Exercise description: Leaving out all pictures, write out word for word the lines from the one containing "432x274 pixels. Task: Show ALL price history" to the end of the data below.

Exercise data:
+ + + +

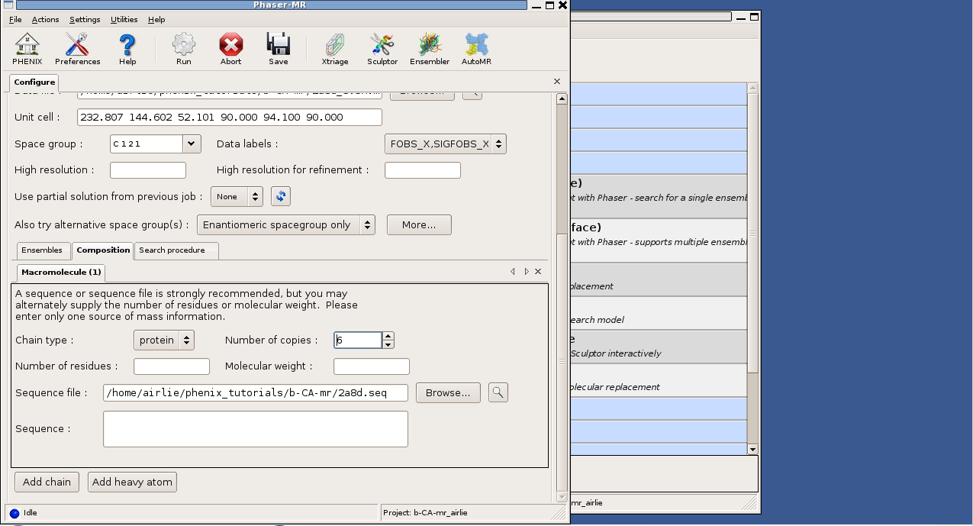This screenshot has height=526, width=973.
Task: Open the AutoMR tool
Action: (x=476, y=49)

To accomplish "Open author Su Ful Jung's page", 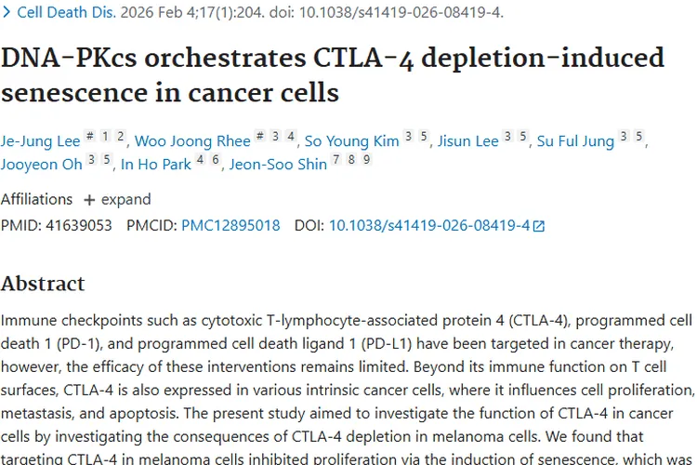I will click(x=575, y=141).
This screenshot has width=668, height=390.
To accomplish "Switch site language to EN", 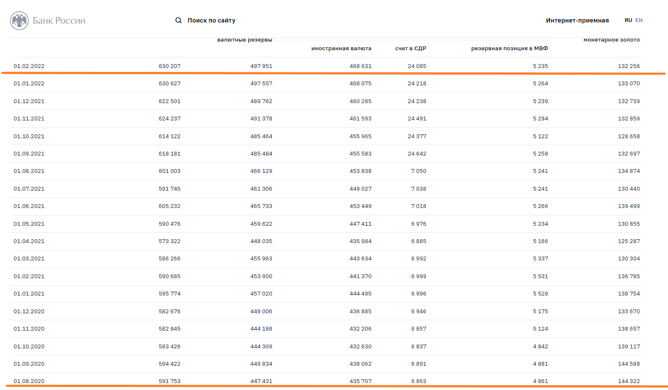I will point(639,20).
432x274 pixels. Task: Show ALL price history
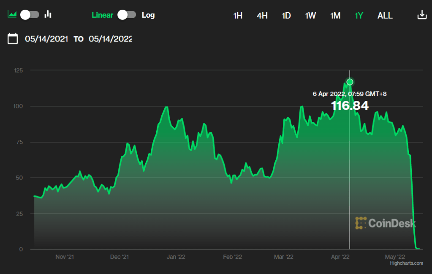[x=385, y=16]
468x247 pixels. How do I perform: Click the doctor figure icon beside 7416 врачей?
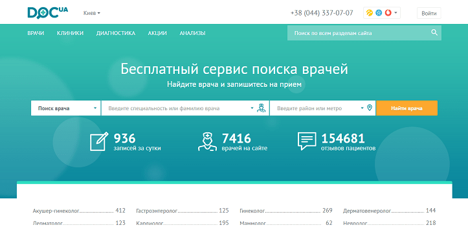pyautogui.click(x=207, y=142)
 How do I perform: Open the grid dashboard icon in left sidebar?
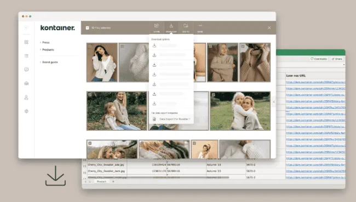[26, 42]
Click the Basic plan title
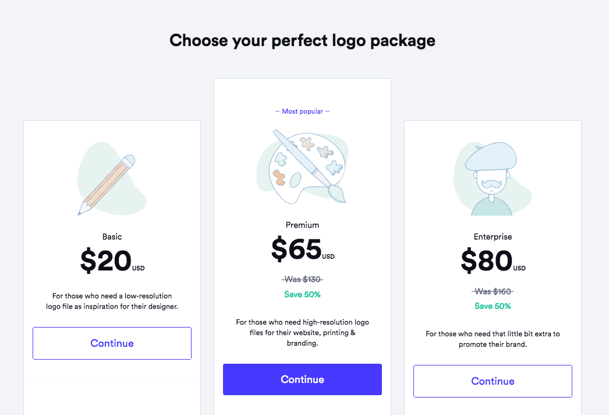 [x=112, y=237]
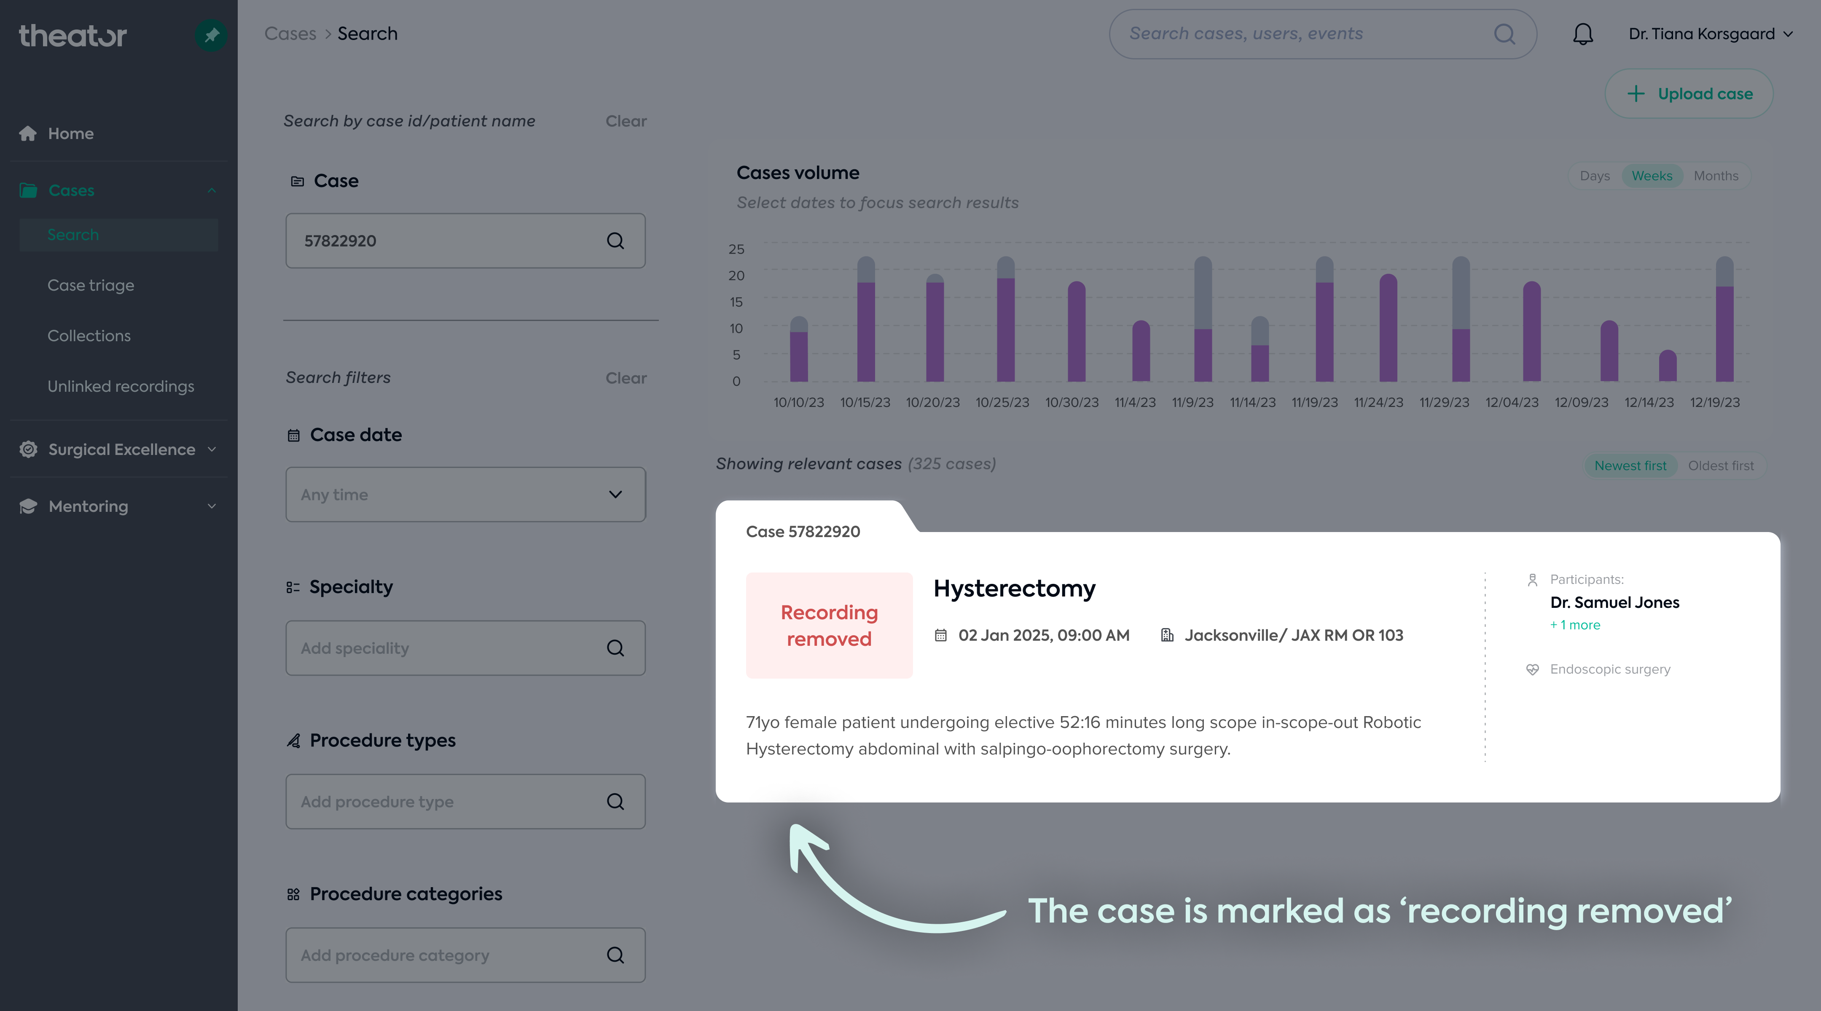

+ + + +

Task result:
432x274 pixels. Task: Show ALL price history
[x=385, y=16]
468x247 pixels. How do I perform: Click the doctor figure icon beside 7416 врачей?
pyautogui.click(x=207, y=142)
 How do I perform: Open the grid dashboard icon in left sidebar?
[26, 42]
Click the Basic plan title
 [x=112, y=237]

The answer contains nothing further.